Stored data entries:
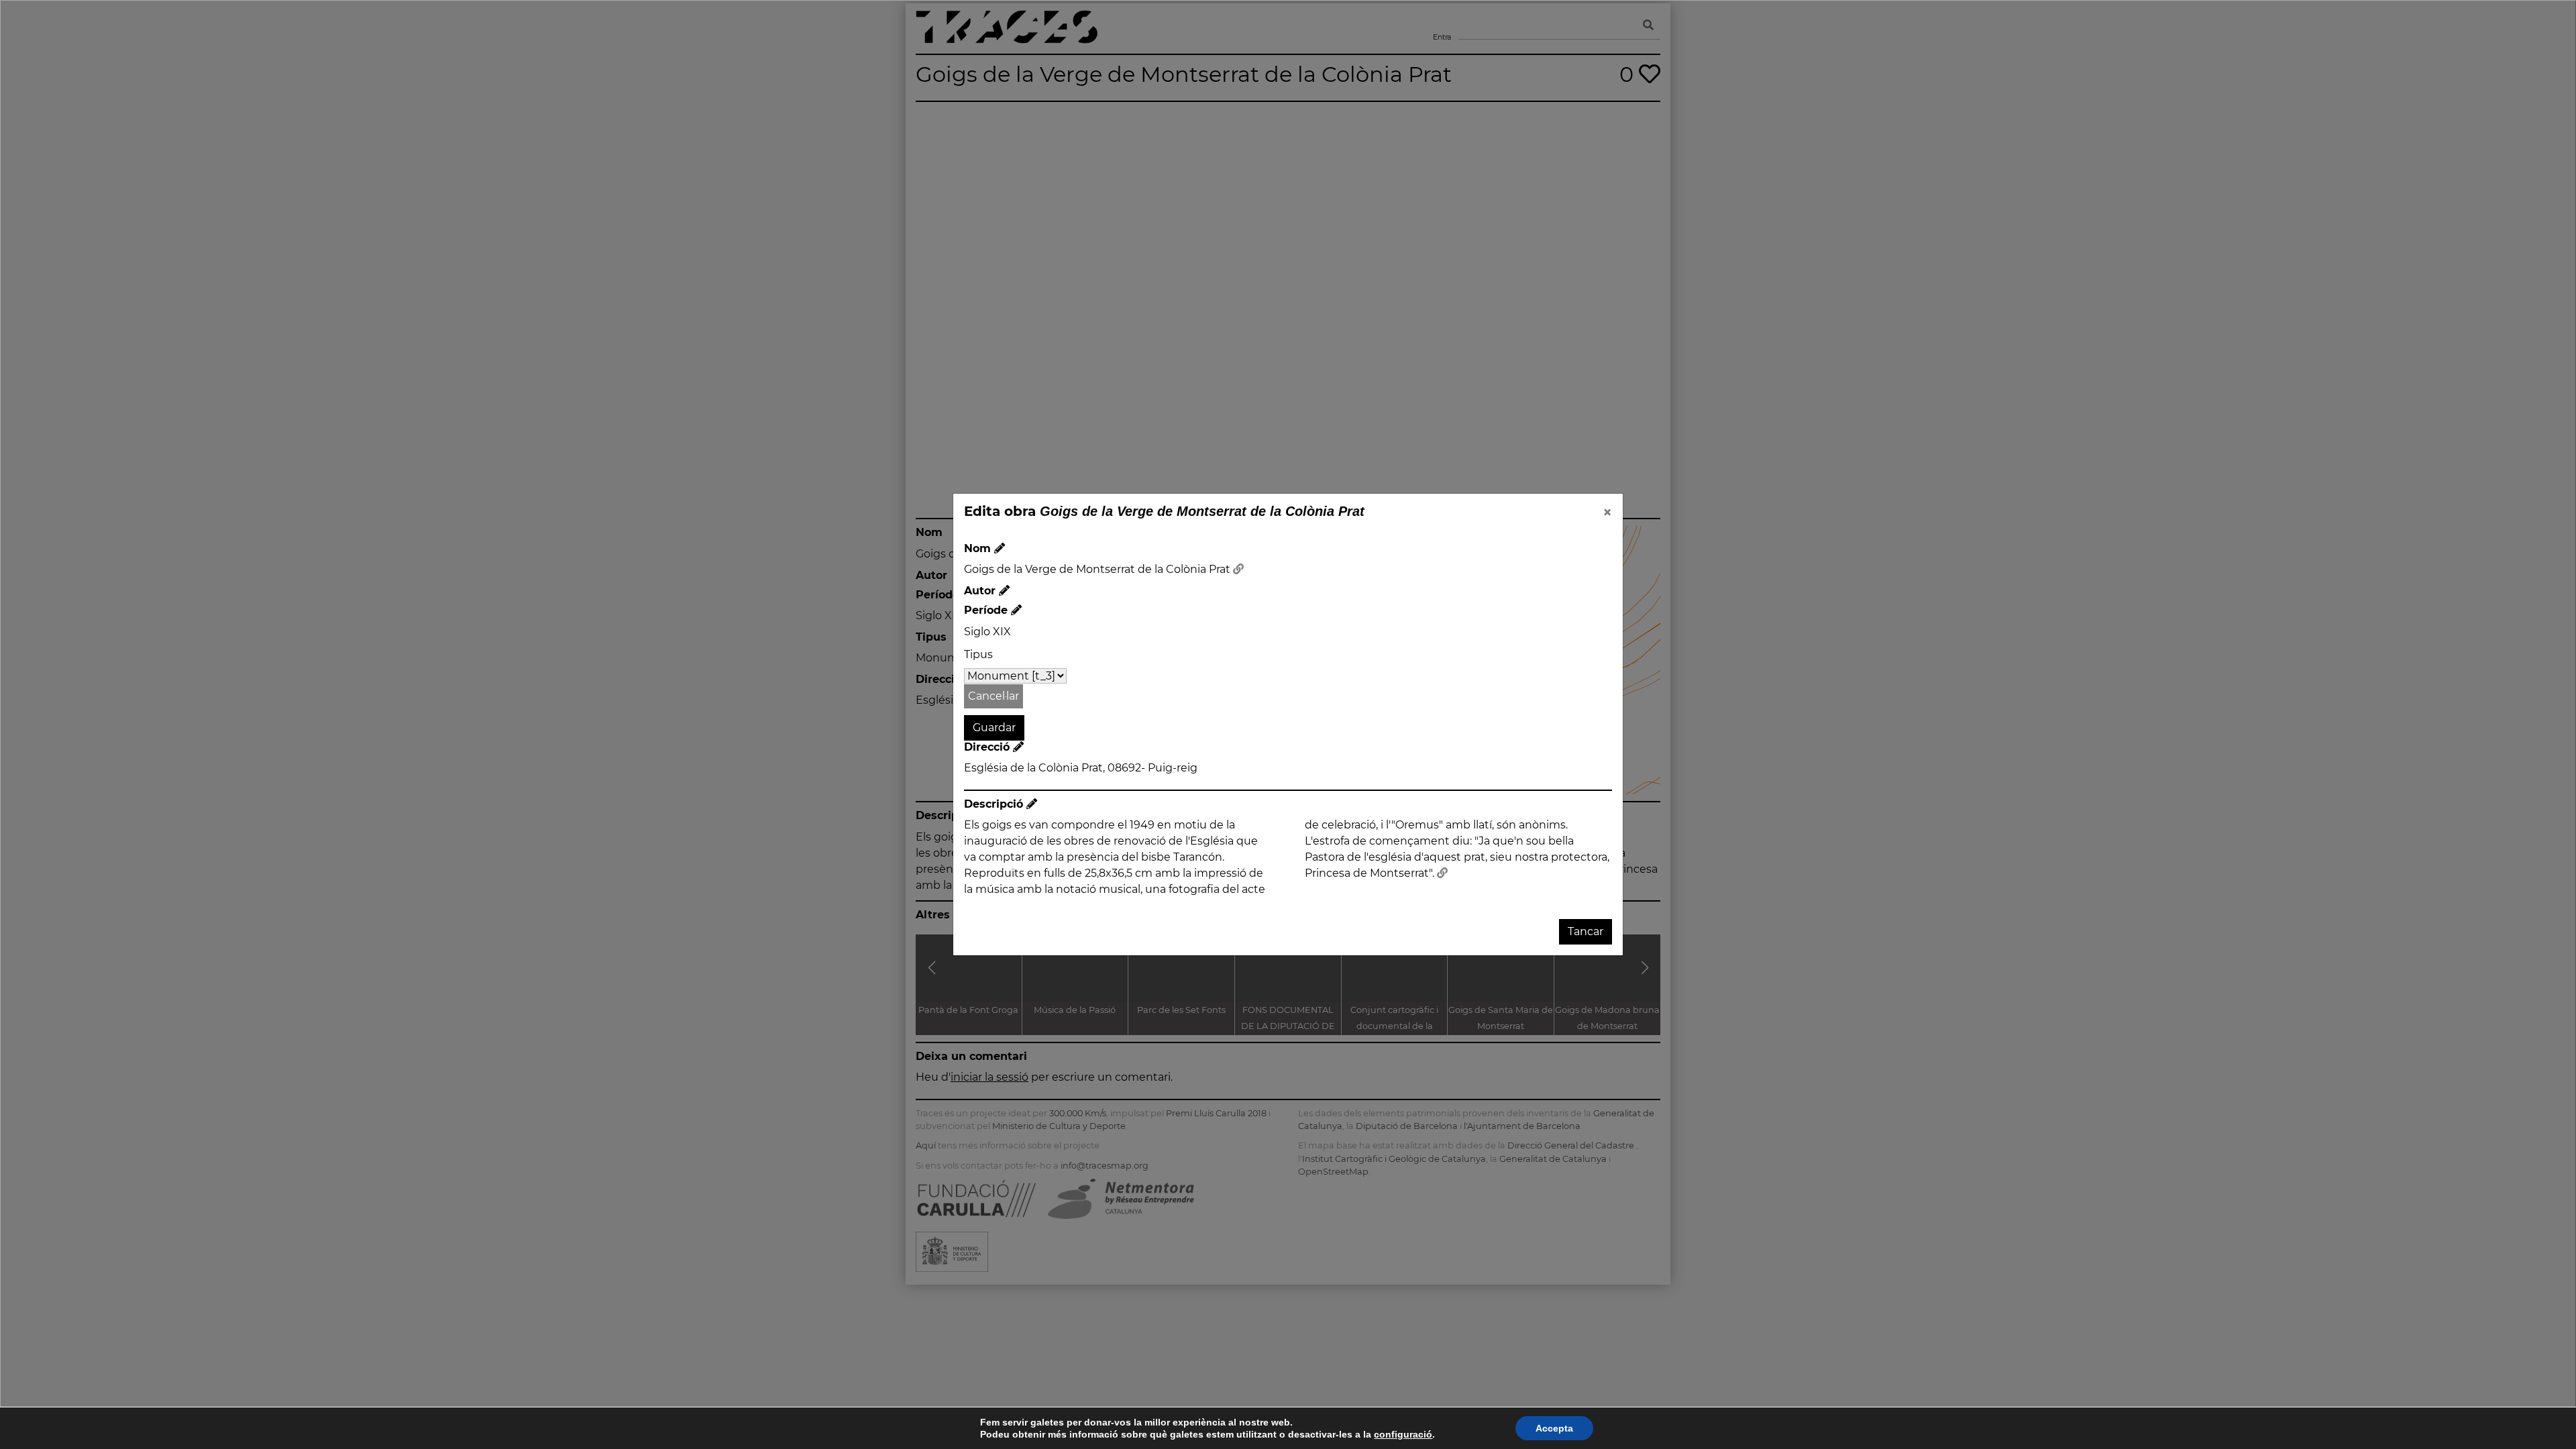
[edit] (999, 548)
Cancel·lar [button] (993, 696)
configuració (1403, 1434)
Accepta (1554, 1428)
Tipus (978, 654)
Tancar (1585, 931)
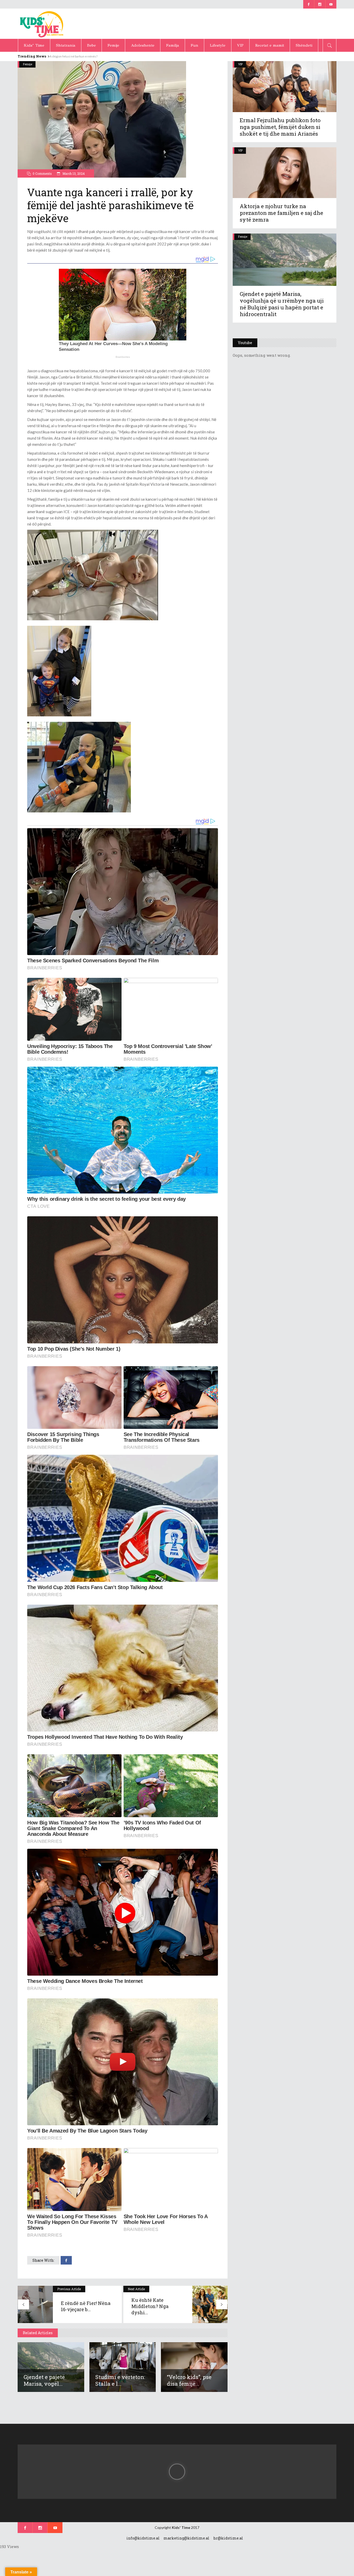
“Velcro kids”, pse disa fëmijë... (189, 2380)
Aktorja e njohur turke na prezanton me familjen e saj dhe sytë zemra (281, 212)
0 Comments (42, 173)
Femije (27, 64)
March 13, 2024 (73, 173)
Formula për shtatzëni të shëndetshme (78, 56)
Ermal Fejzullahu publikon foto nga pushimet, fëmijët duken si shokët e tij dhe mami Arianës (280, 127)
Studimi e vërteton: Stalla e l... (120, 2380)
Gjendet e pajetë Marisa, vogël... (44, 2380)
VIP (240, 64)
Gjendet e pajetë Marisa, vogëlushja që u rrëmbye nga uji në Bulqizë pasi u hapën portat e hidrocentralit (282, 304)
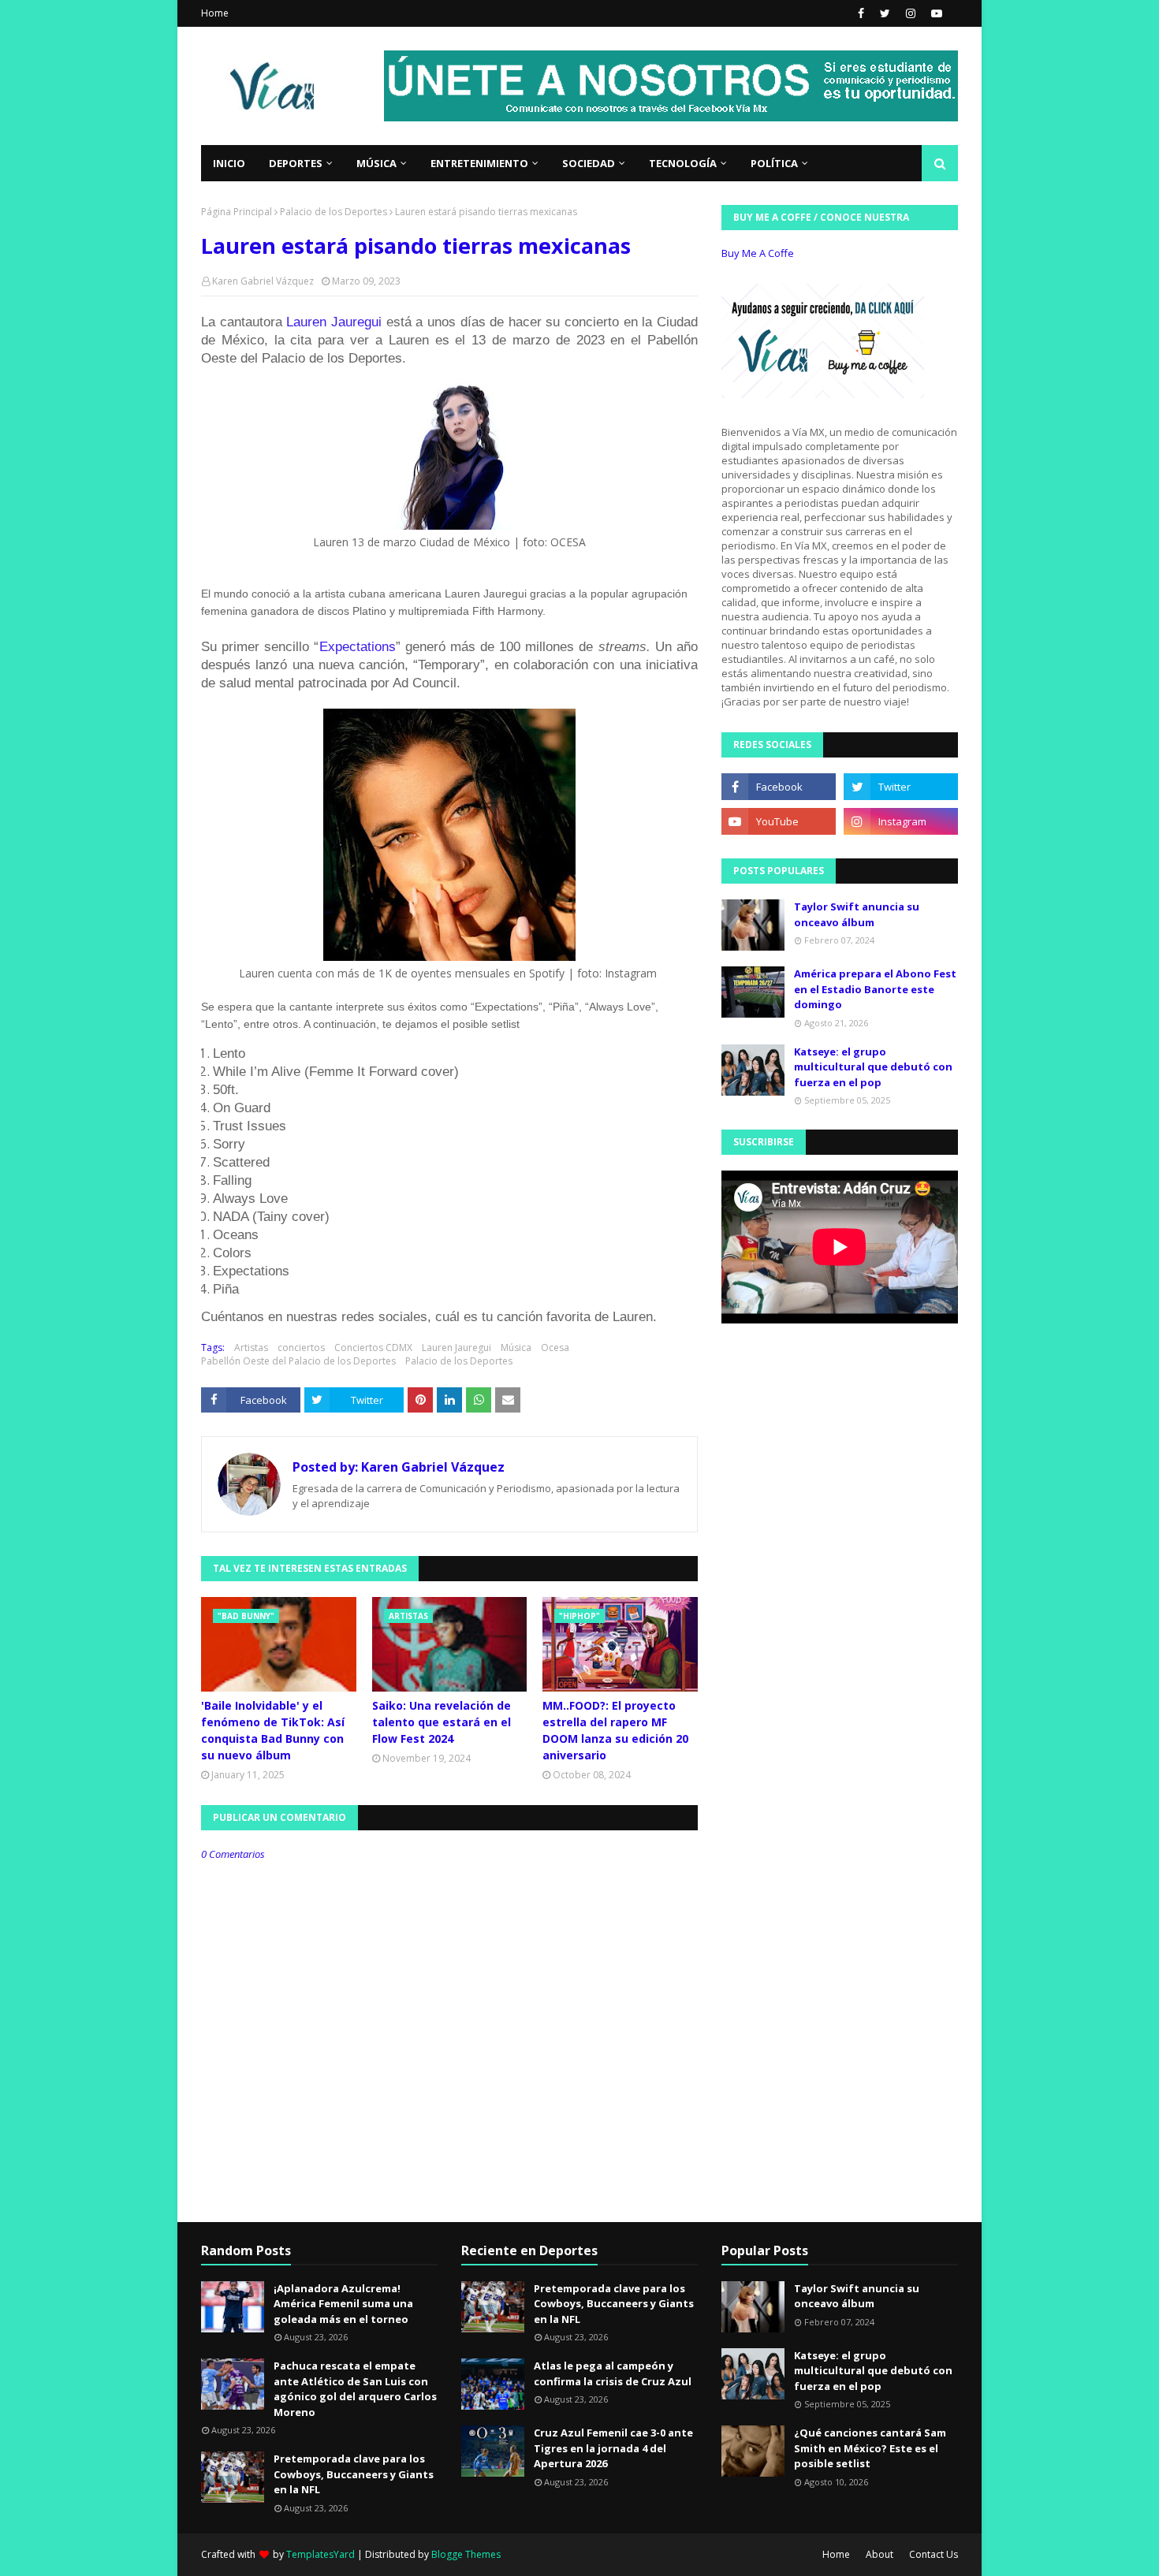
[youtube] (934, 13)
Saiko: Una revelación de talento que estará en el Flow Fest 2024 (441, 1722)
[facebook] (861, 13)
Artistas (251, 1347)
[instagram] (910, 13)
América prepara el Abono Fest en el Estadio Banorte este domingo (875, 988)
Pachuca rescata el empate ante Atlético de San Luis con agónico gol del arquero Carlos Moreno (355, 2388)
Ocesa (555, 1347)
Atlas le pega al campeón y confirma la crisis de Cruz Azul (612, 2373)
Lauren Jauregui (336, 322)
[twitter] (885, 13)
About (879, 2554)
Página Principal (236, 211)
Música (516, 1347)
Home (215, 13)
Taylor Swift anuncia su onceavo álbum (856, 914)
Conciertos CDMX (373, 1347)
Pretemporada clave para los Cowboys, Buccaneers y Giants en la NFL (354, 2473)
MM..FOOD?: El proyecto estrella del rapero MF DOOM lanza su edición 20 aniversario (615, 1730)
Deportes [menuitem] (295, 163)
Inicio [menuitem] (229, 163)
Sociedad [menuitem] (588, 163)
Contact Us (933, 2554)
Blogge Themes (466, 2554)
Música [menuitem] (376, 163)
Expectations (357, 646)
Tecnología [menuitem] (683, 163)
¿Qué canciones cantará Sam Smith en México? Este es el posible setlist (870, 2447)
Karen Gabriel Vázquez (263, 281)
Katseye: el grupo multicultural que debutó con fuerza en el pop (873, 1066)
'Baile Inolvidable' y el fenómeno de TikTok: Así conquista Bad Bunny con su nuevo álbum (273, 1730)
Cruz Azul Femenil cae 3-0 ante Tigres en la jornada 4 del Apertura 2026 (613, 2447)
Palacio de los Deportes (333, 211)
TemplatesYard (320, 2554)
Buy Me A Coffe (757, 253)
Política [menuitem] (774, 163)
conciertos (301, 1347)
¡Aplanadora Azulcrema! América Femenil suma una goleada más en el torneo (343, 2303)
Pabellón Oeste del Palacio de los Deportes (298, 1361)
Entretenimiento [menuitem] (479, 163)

> WORK TO COMPLETE:
What is needed here is how many lines of the entries contain "Cruz"; give that number alone.

> RESPONSE TO THIS EXERCISE:
2